> [TEXT SHOWN]
International Space Station Solar Arrays

Objective

The students will construct and use a simple solar collection device to demonstrate the generation of heat created by the light of the Sun.

Materials (for each team of two)

• 4 paper cups, unwaxed
• White paper
• Aluminum foil
• Black paper
• Plastic wrap
• Scissors
• Newspaper
• Tape
• Apple slices
• 2 thermometers
• Cone
• Cup With
• Apple Slice
• Cup to Hold It All Together
• Newspaper

Background Information

The International Space Station will be the largest orbiting spacecraft in history. The space agencies of the United States, Russia, Japan, Europe, and Canada are working together to build what can only be called "A New Star on the Horizon." The dimensions are staggering. Its wingspan will be approximately 110 meters and its length 80 meters. It will weigh almost a million pounds and orbit at an average altitude of 220 nautical miles. It will hold a crew of three during the construction phase and up to seven when the Space Station is complete.

Worldwide research in biology, chemistry, physics, and other sciences will be conducted in the Space Station’s six laboratories. This will open the door to future long-duration human exploration of the solar system, as well as provide continuous benefits to science, industry, and medicine on Earth.

Power will be generated for the International Space Station by utilizing the energy of the Sun. The Sun’s energy will be absorbed by eight solar arrays. These eight solar arrays make up the four large, flexible photovoltaic (photo: light; voltaic: producing electricity) modules. Modules are made up of silicon- based photovoltaic cells, which generate small currents of electricity when exposed to energy from the Sun. These modules will produce approximately 240 kilowatts of power, which is enough to run 60 average-sized homes.

> [EXERCISE REQUIREMENTS] Copy out, word for word, the part of the solar array lesson starting at "Worldwide research in" and ending at "60 average-sized homes.".

> [DATA PROVIDED]
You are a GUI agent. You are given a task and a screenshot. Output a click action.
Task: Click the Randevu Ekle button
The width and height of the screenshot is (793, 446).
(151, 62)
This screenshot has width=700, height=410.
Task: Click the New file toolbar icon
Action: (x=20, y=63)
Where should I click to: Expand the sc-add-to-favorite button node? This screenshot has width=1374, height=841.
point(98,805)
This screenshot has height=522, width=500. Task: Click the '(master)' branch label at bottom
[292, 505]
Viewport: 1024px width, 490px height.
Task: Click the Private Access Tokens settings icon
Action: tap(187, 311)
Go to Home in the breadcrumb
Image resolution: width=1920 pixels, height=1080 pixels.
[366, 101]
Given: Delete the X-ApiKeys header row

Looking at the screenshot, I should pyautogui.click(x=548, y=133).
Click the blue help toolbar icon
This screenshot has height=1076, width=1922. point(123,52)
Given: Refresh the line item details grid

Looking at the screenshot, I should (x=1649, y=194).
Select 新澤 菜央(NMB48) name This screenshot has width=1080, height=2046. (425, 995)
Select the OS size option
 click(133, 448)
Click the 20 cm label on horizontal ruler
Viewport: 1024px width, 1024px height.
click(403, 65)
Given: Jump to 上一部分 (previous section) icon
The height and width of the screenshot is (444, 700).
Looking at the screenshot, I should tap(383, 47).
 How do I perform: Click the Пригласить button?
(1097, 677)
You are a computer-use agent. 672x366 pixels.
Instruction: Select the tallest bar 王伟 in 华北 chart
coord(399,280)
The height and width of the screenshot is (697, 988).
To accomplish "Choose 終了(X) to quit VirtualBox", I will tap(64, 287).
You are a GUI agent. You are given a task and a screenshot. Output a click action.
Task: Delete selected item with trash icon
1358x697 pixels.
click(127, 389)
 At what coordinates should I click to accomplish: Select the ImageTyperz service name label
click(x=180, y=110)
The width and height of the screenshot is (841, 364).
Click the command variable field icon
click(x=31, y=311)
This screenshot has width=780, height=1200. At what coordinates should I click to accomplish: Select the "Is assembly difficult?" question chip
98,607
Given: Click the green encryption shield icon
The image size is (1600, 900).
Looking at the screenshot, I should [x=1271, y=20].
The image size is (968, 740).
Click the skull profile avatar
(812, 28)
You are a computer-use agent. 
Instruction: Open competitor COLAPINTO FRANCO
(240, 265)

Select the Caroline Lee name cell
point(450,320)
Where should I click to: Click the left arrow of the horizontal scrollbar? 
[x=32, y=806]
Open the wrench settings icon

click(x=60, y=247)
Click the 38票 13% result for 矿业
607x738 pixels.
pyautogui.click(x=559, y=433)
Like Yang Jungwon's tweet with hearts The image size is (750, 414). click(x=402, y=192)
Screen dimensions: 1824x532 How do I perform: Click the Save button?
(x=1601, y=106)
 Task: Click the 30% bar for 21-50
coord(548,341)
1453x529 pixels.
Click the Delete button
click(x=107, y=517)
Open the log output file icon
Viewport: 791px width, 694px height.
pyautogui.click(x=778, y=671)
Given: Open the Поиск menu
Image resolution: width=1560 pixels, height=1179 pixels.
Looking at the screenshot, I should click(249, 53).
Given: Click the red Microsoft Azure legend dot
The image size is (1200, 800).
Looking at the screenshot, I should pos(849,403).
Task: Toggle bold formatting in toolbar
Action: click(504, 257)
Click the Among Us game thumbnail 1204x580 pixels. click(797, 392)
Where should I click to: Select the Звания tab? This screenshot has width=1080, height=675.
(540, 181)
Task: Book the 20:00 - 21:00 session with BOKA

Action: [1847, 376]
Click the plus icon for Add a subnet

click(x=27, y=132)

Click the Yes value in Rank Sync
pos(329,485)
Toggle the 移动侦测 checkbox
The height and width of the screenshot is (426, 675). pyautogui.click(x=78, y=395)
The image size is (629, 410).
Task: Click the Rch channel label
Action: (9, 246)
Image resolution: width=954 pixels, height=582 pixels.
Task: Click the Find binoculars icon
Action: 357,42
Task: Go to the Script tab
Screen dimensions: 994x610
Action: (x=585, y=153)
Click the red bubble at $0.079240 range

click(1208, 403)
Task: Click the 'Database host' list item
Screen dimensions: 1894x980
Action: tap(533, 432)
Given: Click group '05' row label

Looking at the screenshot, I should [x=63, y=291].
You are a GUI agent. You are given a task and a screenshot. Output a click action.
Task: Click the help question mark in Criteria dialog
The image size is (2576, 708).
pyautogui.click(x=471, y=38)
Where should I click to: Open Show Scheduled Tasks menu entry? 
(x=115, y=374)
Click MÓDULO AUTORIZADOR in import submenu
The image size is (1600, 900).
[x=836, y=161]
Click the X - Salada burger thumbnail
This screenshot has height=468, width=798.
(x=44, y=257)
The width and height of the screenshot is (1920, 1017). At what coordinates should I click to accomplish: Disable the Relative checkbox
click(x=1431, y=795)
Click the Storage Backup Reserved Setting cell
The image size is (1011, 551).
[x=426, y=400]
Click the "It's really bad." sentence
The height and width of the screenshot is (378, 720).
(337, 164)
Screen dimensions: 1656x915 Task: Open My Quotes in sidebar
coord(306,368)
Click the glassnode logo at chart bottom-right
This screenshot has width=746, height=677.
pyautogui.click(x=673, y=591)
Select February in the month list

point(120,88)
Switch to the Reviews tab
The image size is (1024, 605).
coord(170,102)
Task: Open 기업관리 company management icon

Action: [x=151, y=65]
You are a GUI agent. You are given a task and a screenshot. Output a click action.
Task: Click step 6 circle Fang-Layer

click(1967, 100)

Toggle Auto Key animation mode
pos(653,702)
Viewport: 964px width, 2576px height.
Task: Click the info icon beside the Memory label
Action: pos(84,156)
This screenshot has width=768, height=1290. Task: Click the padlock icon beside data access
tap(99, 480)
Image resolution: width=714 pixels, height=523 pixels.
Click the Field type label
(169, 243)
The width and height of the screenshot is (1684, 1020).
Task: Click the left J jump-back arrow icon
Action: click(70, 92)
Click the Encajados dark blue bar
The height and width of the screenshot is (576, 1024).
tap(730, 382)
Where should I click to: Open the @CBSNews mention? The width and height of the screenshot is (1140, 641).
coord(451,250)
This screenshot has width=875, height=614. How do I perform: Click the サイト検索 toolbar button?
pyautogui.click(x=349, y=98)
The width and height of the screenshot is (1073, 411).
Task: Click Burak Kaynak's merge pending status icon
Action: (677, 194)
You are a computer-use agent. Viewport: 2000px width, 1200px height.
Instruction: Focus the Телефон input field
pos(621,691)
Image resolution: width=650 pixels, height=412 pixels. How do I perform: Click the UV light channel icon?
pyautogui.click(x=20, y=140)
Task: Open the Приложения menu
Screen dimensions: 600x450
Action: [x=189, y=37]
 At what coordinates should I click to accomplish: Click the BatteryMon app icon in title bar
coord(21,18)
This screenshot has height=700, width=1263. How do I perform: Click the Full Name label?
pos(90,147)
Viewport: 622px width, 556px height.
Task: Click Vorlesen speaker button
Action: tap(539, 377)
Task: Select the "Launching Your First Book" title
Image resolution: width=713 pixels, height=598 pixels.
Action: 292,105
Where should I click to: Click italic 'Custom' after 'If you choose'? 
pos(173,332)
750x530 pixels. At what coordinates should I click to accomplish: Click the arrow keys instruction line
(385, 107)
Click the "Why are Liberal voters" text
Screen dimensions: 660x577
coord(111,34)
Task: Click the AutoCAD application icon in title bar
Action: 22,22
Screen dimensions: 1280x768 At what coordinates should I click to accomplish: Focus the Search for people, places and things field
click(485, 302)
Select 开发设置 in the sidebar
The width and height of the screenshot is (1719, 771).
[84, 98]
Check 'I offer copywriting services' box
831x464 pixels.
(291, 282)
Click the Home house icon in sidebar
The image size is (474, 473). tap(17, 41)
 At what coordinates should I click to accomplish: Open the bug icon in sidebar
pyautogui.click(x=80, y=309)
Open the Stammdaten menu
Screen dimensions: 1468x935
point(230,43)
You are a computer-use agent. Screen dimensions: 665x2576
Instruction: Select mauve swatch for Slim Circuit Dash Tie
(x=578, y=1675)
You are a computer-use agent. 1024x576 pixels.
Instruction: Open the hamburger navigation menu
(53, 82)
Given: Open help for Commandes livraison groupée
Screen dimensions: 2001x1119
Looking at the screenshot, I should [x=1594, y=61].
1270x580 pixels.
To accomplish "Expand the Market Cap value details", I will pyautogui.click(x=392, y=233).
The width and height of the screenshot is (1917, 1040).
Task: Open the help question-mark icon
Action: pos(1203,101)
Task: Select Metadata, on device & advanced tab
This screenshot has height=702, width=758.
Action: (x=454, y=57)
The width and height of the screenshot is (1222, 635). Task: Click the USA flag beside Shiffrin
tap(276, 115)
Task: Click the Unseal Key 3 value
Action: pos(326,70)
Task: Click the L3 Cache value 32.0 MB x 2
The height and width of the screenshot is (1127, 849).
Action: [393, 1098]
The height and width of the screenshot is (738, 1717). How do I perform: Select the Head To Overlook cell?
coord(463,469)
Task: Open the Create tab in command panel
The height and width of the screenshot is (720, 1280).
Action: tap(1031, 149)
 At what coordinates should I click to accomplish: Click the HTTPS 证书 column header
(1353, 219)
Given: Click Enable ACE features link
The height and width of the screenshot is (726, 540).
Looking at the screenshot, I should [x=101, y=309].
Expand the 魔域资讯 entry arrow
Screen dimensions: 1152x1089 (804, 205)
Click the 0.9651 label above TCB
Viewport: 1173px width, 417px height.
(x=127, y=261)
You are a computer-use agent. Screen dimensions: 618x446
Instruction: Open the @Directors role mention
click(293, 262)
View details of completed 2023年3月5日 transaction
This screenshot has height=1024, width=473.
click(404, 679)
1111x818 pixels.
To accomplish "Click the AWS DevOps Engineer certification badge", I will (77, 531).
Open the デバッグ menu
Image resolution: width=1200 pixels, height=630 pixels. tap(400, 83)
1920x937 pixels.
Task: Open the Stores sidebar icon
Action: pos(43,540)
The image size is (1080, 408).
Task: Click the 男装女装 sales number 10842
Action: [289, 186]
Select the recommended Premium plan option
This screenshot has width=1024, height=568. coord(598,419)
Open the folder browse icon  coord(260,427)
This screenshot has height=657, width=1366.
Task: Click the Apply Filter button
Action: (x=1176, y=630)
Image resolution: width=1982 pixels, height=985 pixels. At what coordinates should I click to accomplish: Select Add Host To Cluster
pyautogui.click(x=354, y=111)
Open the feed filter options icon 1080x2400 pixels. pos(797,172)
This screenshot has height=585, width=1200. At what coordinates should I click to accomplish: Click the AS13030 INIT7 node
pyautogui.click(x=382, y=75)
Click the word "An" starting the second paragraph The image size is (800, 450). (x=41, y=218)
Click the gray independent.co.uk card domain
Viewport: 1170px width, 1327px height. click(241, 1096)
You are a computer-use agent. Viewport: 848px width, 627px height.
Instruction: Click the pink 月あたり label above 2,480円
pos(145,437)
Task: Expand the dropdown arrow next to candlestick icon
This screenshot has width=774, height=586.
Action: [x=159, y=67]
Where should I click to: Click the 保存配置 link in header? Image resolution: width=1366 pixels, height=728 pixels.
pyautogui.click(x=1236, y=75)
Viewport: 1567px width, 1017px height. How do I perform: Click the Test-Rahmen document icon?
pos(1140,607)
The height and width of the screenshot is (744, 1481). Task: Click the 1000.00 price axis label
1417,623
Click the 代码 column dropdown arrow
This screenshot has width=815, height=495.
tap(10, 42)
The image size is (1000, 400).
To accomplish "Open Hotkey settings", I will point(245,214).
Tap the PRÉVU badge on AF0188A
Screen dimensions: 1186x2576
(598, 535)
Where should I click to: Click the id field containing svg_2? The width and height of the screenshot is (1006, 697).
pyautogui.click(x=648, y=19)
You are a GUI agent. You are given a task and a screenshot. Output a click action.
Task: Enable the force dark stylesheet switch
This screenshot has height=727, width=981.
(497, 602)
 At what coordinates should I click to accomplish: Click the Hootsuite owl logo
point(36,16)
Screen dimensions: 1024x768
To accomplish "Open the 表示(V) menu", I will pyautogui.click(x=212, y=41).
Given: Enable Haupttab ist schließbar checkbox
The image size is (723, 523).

> [ANSWER SECTION]
Worldwide research in biology, chemistry, physics, and other sciences will be conducted in the Space Station’s six laboratories. This will open the door to future long-duration human exploration of the solar system, as well as provide continuous benefits to science, industry, and medicine on Earth.

Power will be generated for the International Space Station by utilizing the energy of the Sun. The Sun’s energy will be absorbed by eight solar arrays. These eight solar arrays make up the four large, flexible photovoltaic (photo: light; voltaic: producing electricity) modules. Modules are made up of silicon- based photovoltaic cells, which generate small currents of electricity when exposed to energy from the Sun. These modules will produce approximately 240 kilowatts of power, which is enough to run 60 average-sized homes.